ABSTRACT: Engineering design and decision-making rely on many-query computations, where a system must be simulated not once, but many times, for example within an optimization, control loop, or Monte Carlo simulation. Traditional simulation methods that solve partial differential equations (PDEs) on finely-resolved computational meshes, such as finite element or finite volume methods, can be prohibitively expensive for this many-query setting. To enable engineering decision-making for large-scale systems, efficient reduced models are needed. This talk will first present Lift & Learn, a scientific machine learning method that uses data to learn scalable reduced models for nonlinear PDEs. The talk will then introduce multifidelity methods for many-query computations, which can combine reduced models with traditional simulations in a principled way for faster results with accuracy guarantees. A multifidelity method for global sensitivity analysis is presented, with application to a thermal distortion model for the James Webb Space Telescope.

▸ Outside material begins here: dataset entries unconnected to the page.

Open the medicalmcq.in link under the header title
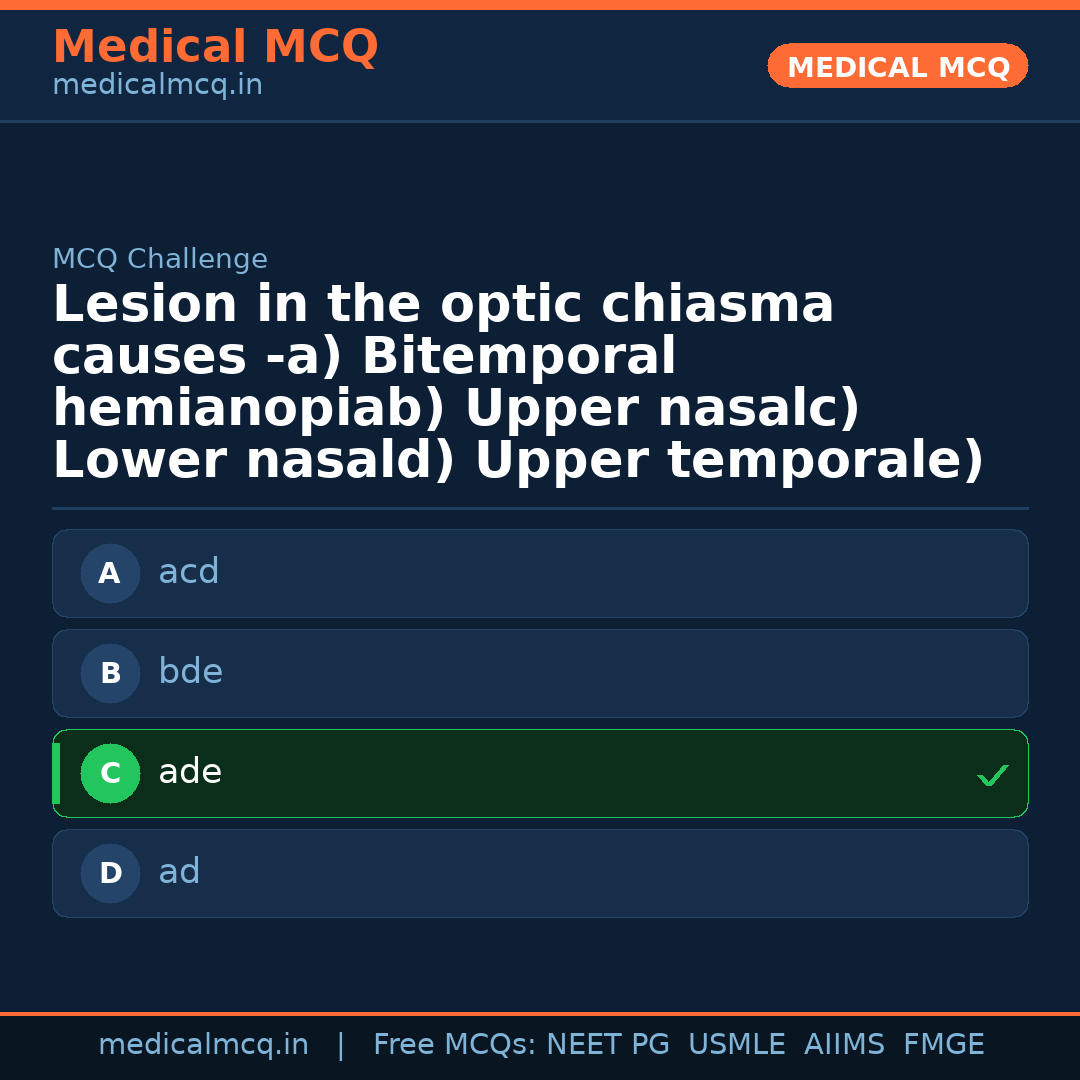Image resolution: width=1080 pixels, height=1080 pixels. (157, 85)
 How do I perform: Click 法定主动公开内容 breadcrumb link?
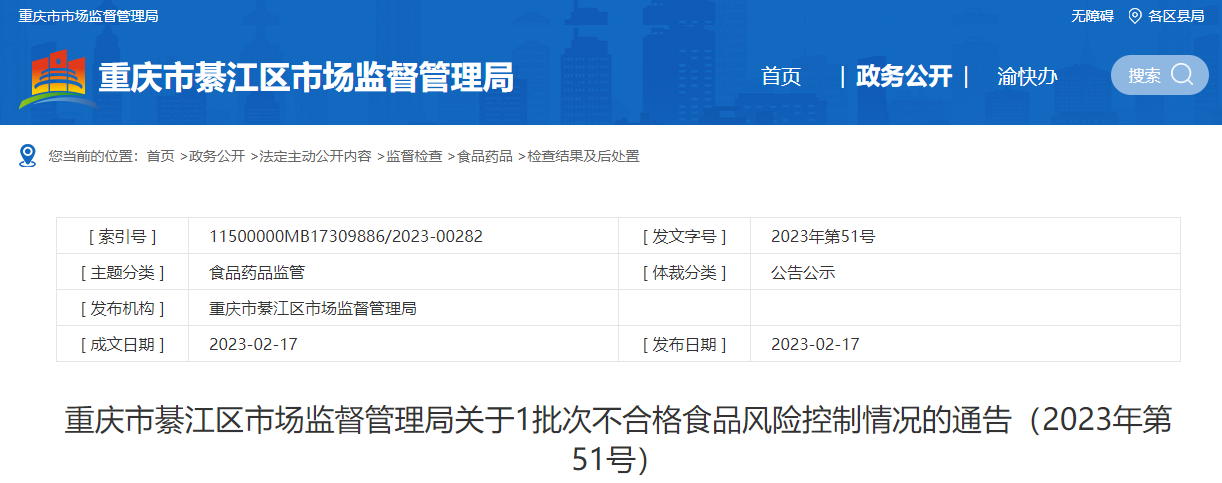click(315, 156)
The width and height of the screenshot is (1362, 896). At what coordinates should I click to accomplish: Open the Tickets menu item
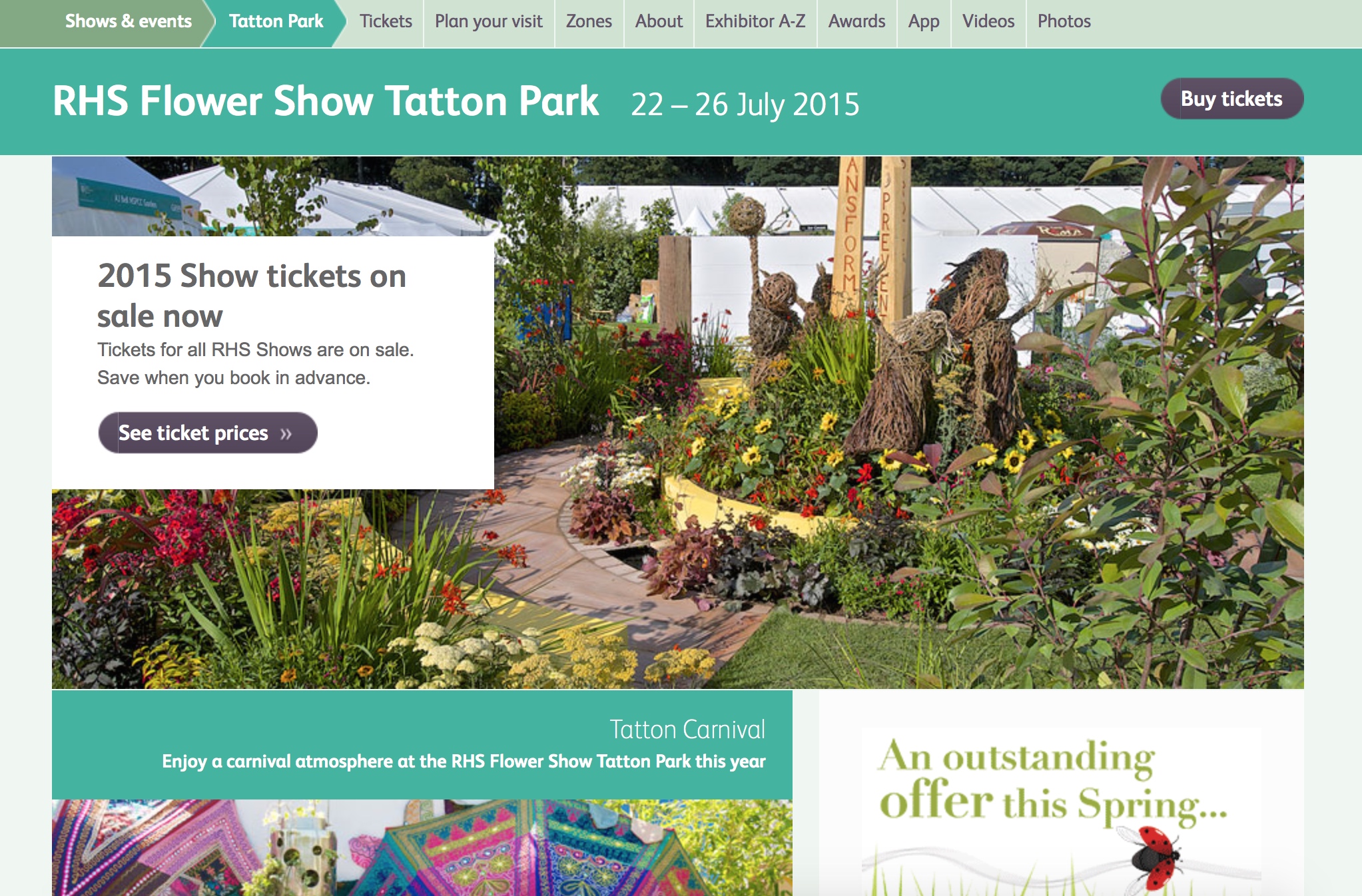[386, 21]
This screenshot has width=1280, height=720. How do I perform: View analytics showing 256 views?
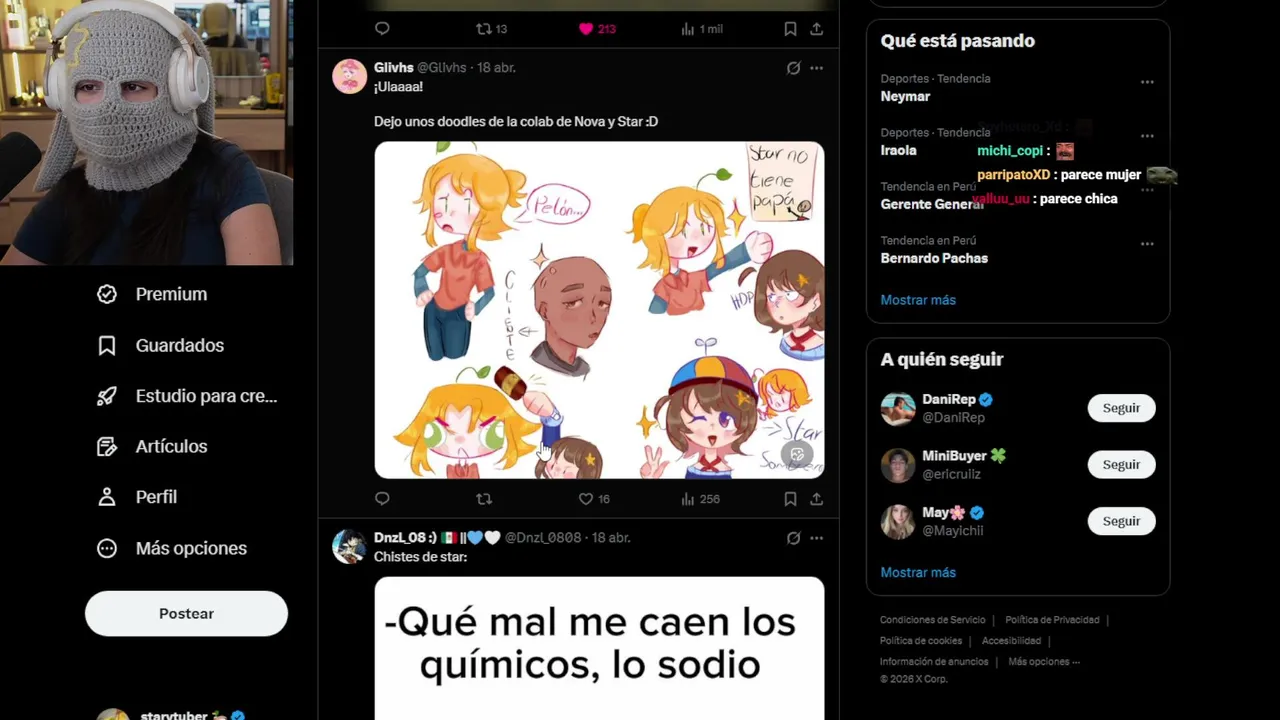(700, 499)
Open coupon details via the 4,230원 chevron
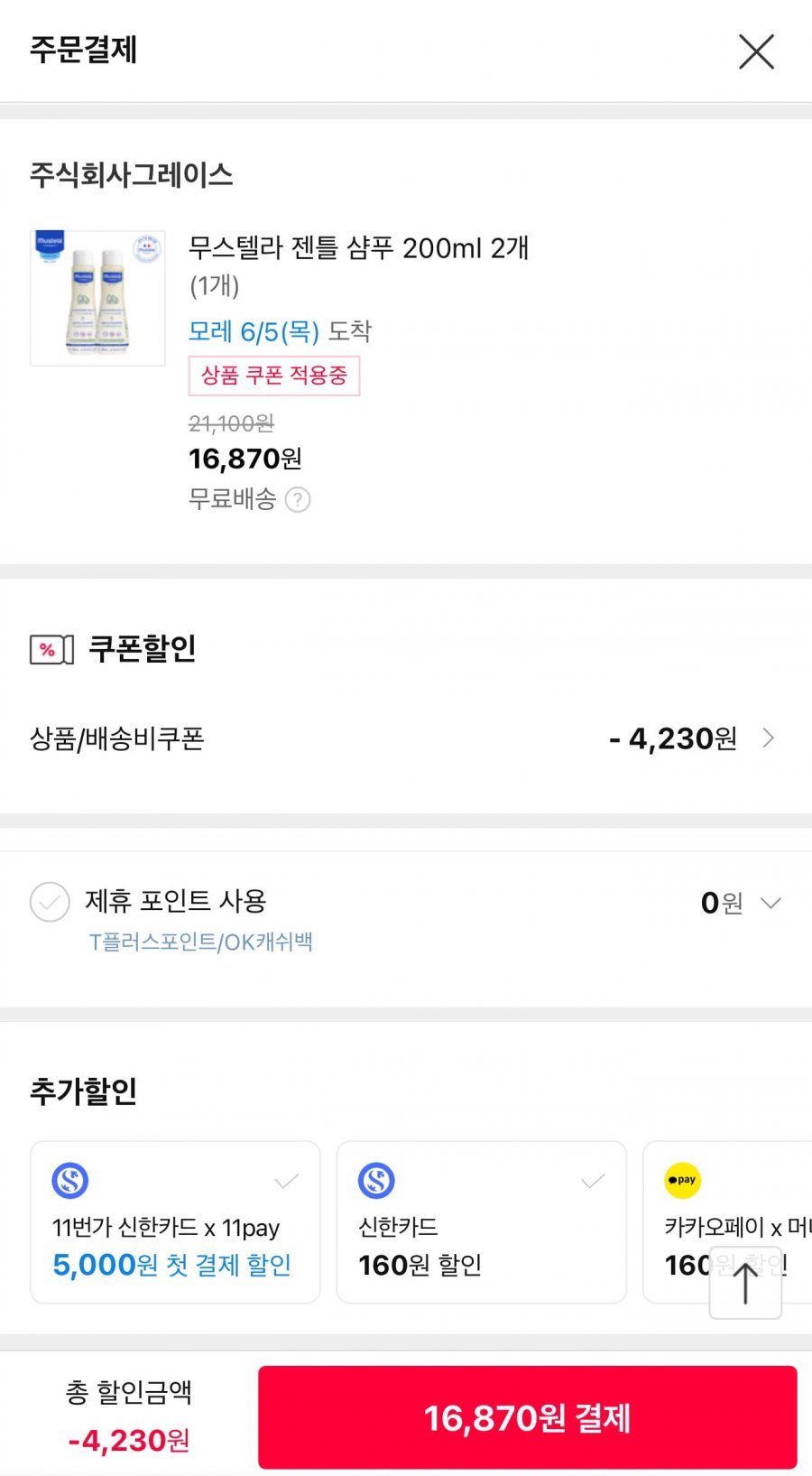 (769, 738)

BIOSKETCH: Elizabeth is a von Karman Instructor in the Department of Computing + Mathematical Sciences at Caltech. Her research is motivated by the need for computational methods used in engineering decision-making to be efficient and scalable, with particular focus on model reduction, scientific machine learning, and multifidelity methods. Elizabeth received SB and SM degrees in aerospace engineering and a PhD in computational science and engineering from MIT. She has also been the recipient of a Fulbright student grant, the NSF Graduate Research Fellowship, and a Fannie and John Hertz Foundation Fellowship.

Date/Time:
Date(s) - Feb 18, 2022
11:00 am - 12:00 pm

Location:
47-124 Engineering IV
420 Westwood Plaza Los Angeles CA